Data records —
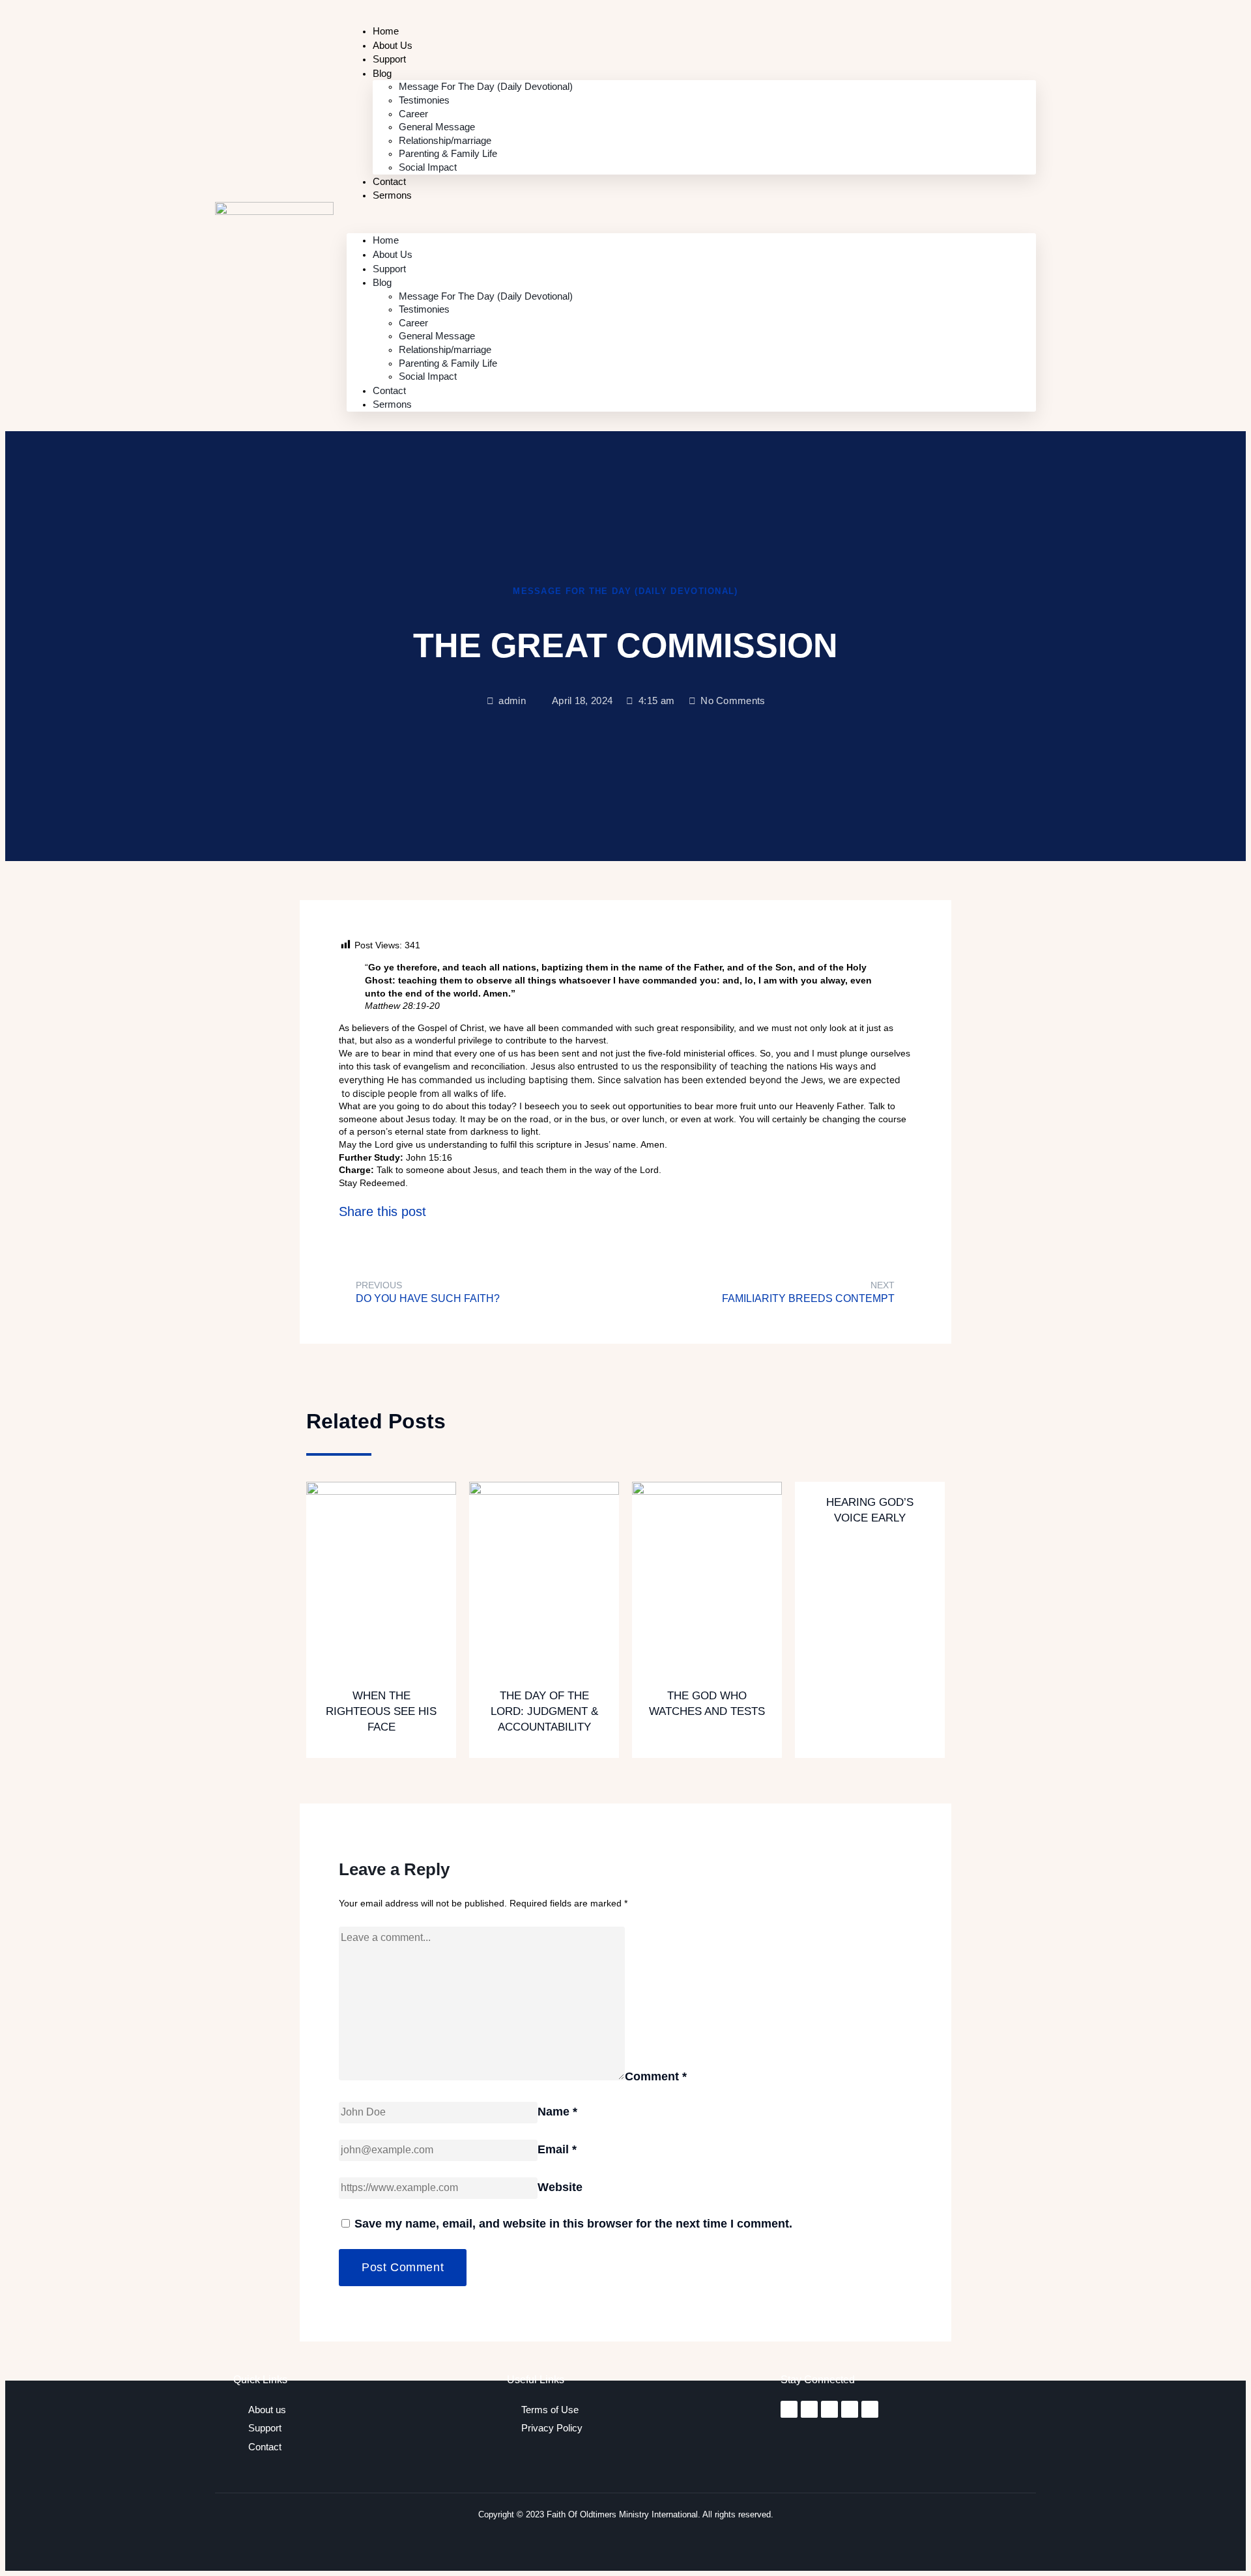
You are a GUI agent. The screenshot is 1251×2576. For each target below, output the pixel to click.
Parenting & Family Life (448, 153)
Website (560, 2187)
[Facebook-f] (789, 2409)
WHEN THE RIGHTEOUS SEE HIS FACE (381, 1711)
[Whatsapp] (869, 2409)
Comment (656, 2076)
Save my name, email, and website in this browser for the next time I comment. (573, 2223)
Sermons (392, 195)
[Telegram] (849, 2409)
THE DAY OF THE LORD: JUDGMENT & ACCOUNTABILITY (544, 1711)
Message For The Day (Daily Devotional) (486, 86)
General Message (437, 126)
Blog (382, 73)
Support (389, 268)
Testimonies (424, 100)
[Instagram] (809, 2409)
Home (386, 240)
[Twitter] (829, 2409)
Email (557, 2149)
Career (413, 113)
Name (557, 2111)
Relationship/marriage (445, 140)
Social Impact (428, 167)
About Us (392, 254)
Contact (389, 390)
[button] (691, 218)
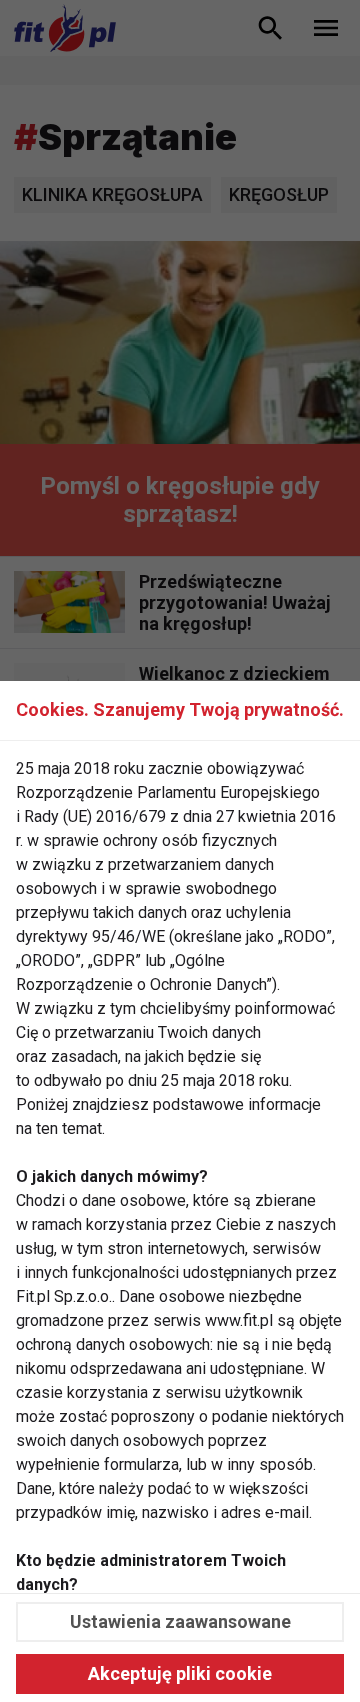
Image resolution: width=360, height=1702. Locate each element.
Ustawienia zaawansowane (180, 1621)
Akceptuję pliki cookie (180, 1673)
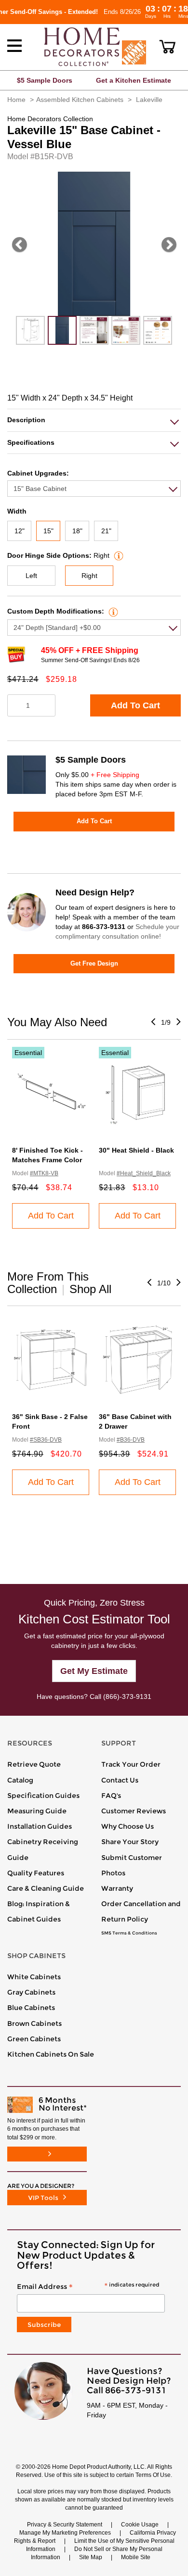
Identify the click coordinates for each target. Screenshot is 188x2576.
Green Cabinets (34, 2039)
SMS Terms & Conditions (129, 1933)
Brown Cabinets (34, 2023)
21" (106, 531)
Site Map (90, 2557)
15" (48, 531)
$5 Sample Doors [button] (44, 80)
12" (19, 531)
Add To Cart (135, 705)
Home (16, 99)
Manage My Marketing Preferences (65, 2532)
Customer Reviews (133, 1811)
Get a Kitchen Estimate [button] (133, 80)
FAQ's (111, 1795)
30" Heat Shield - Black (136, 1150)
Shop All (90, 1288)
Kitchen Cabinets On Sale (50, 2054)
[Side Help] (117, 555)
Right (89, 575)
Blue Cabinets (31, 2007)
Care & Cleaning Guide (45, 1888)
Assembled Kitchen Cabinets (79, 99)
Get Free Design (94, 963)
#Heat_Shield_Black (144, 1173)
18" (77, 531)
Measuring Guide (37, 1811)
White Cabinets (34, 1977)
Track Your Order (131, 1764)
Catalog (20, 1780)
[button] (167, 46)
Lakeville (149, 99)
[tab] (94, 420)
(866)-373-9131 (127, 1696)
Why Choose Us (127, 1826)
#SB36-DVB (46, 1439)
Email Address (88, 2287)
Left (31, 575)
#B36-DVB (131, 1439)
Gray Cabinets (31, 1992)
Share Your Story (130, 1841)
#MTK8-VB (44, 1173)
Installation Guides (39, 1826)
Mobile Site (135, 2557)
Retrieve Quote (34, 1764)
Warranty (117, 1888)
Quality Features (35, 1873)
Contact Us (119, 1780)
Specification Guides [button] (43, 1795)
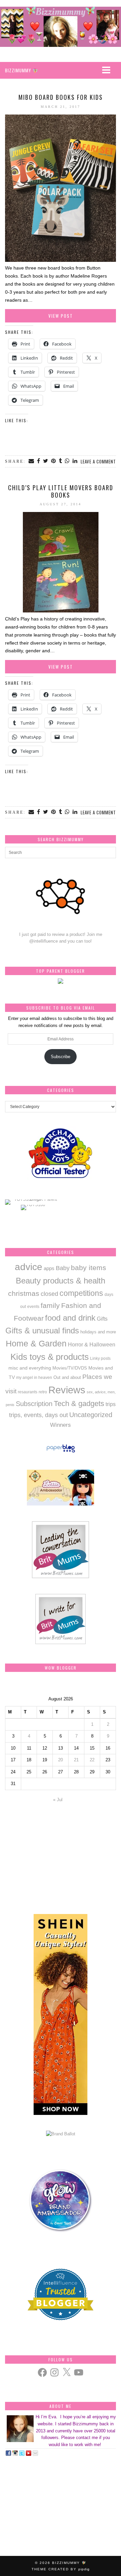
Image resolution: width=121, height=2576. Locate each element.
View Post (60, 315)
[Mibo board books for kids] (60, 260)
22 (92, 1759)
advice (28, 1267)
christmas (23, 1293)
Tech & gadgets (79, 1403)
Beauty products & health (60, 1280)
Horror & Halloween (91, 1344)
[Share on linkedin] (75, 461)
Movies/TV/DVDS (69, 1368)
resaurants (27, 1392)
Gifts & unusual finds (42, 1330)
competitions (81, 1293)
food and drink (70, 1317)
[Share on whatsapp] (68, 461)
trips (111, 1404)
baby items (88, 1267)
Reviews (66, 1389)
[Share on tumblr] (61, 461)
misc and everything (29, 1368)
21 (76, 1759)
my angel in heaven (34, 1377)
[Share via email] (32, 461)
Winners (60, 1424)
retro (43, 1392)
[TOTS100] (33, 1204)
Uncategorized (90, 1414)
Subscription (34, 1403)
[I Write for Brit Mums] (60, 1642)
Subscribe (60, 1056)
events (33, 1306)
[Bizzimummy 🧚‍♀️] (60, 27)
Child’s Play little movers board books (60, 491)
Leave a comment (98, 461)
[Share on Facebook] (39, 461)
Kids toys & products (49, 1356)
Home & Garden (36, 1343)
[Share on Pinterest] (54, 461)
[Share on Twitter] (46, 461)
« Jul (58, 1799)
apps (49, 1268)
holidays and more (98, 1331)
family (50, 1306)
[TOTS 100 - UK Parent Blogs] (33, 1199)
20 (60, 1759)
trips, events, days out (38, 1415)
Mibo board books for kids (60, 97)
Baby (63, 1268)
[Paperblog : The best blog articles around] (60, 1452)
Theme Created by (61, 2569)
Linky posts (100, 1358)
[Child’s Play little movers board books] (60, 610)
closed (49, 1293)
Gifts (102, 1319)
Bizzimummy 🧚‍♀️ (69, 2563)
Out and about (67, 1377)
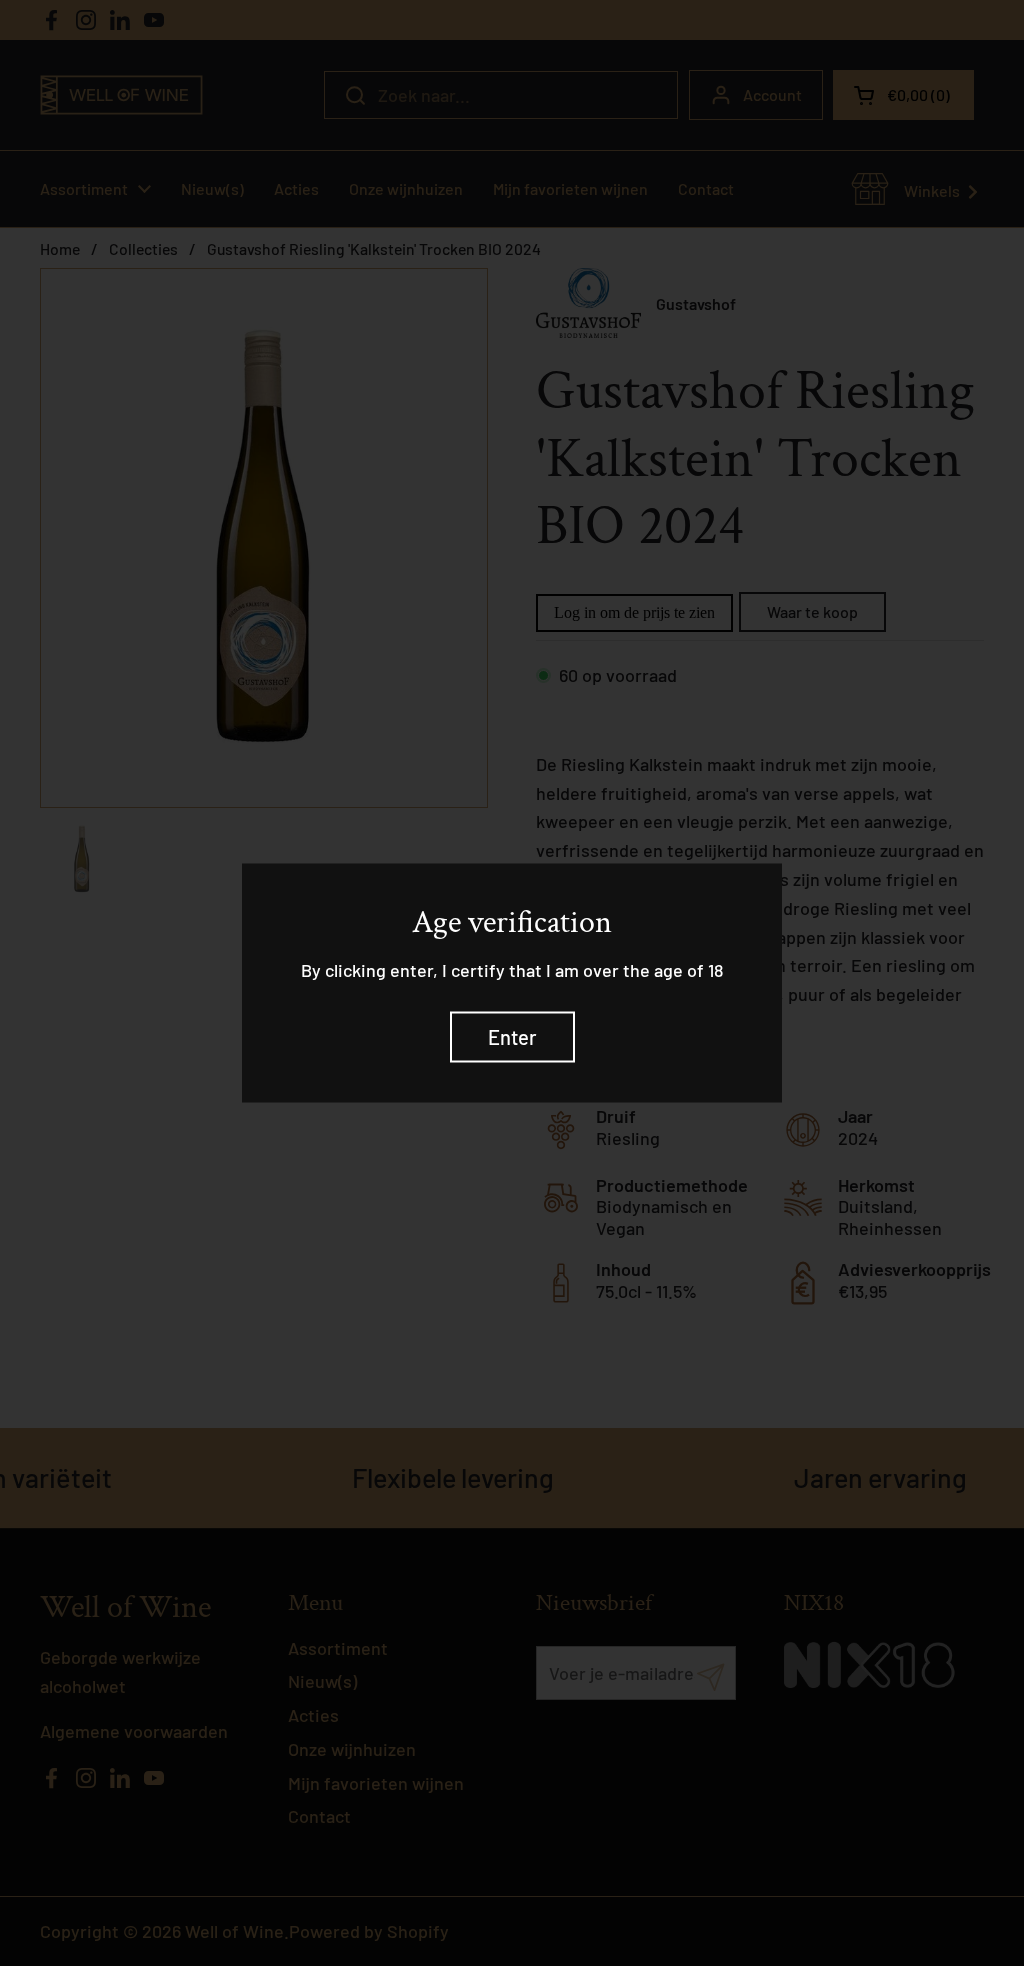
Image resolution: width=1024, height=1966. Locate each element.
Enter (512, 1036)
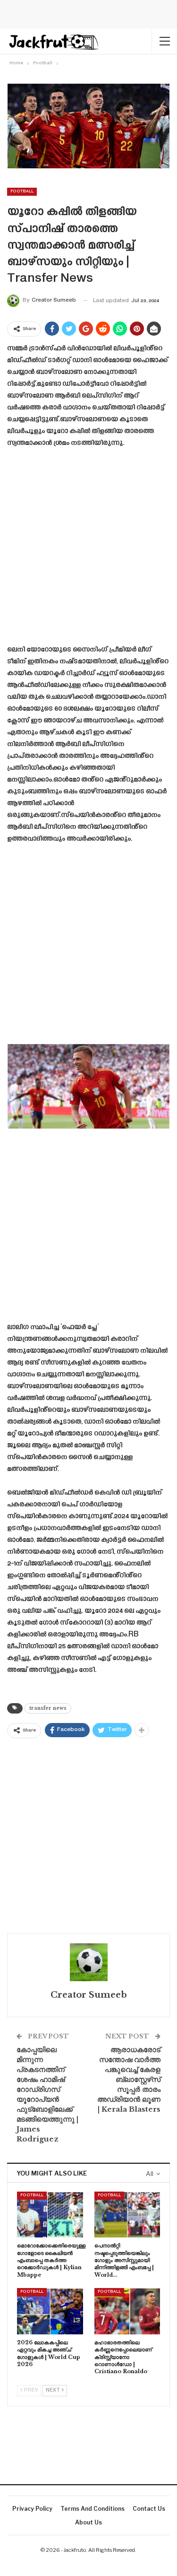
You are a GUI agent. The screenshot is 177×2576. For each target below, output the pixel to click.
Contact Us (149, 2508)
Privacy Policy (32, 2508)
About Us (88, 2522)
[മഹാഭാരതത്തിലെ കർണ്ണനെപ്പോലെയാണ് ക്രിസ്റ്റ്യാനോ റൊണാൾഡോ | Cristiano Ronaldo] (127, 2311)
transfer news (48, 1708)
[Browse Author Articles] (88, 1962)
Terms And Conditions (92, 2508)
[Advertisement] (88, 549)
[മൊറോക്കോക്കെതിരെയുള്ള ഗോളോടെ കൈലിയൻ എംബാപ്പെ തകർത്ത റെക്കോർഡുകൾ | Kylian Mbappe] (50, 2215)
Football (22, 191)
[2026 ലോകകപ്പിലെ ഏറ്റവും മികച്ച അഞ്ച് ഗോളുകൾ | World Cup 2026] (50, 2311)
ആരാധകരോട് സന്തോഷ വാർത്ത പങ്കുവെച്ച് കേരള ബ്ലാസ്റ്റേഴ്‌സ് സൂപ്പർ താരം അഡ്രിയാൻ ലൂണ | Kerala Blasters (128, 2079)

Problem to work on —
Print again the lines of the entries above that fall between the line holding "Reviews (66, 1389)" and the line holding "Leave a comment (98, 461)", inclusive, exactly as they stand.

Answer box —
Reviews (66, 1389)
[Share on tumblr] (61, 461)
misc and everything (29, 1368)
21 (76, 1759)
my angel in heaven (34, 1377)
[Share via email] (32, 461)
Winners (60, 1424)
retro (43, 1392)
[TOTS100] (33, 1204)
Uncategorized (90, 1414)
Subscription (34, 1403)
[I Write for Brit Mums] (60, 1642)
Subscribe (60, 1056)
events (33, 1306)
[Bizzimummy 🧚‍♀️] (60, 27)
Child’s Play little movers board books (60, 491)
Leave a comment (98, 461)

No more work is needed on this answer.